_Problem details:_ Please copy all of the data that follows exactly, leaving any pictures out.

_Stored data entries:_
━━━━━━━━━━━━━━━━

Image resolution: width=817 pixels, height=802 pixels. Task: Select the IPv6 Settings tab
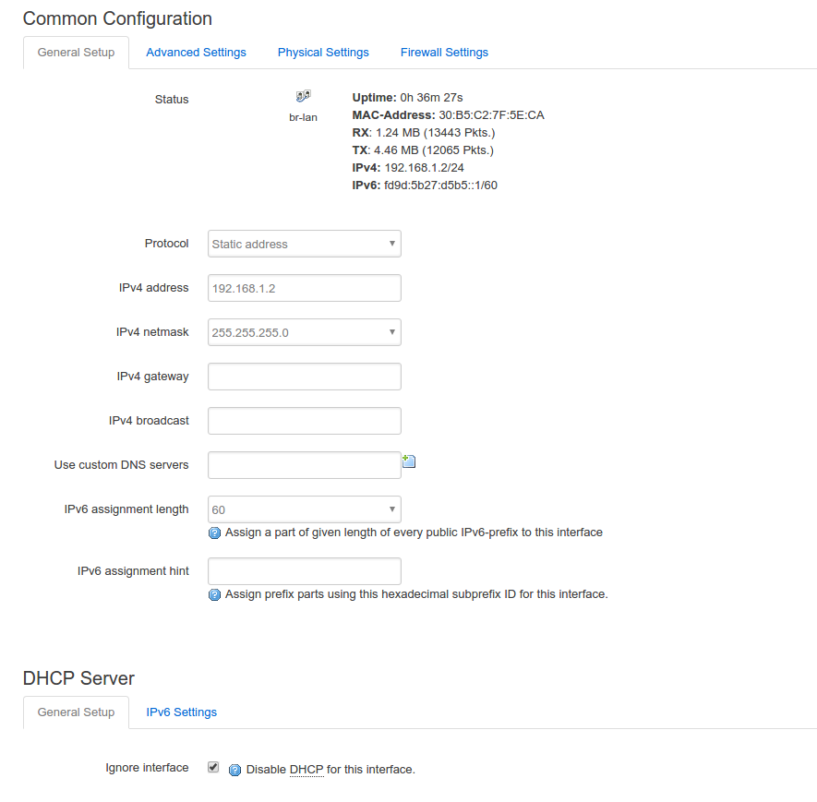(182, 712)
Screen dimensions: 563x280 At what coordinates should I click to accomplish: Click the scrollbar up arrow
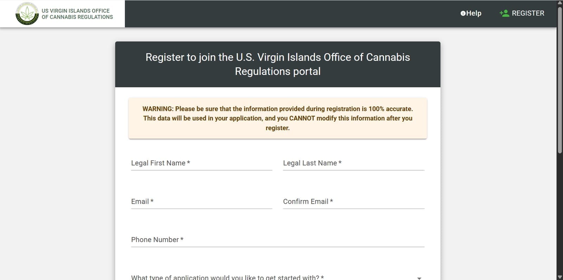(560, 3)
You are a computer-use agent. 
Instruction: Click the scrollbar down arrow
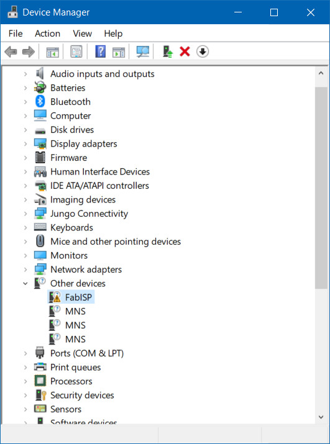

━━━━━━━━━━━━━━━━

_Exercise result:_
Image resolution: width=817 pixels, height=802 pixels. Task: Select the IPv6 Settings tab
(182, 712)
Screen dimensions: 563x280 At what coordinates should I click to accomplish: Click the scrollbar up arrow
(560, 3)
You are a computer-use agent. 
Instruction: Click the scrollbar down arrow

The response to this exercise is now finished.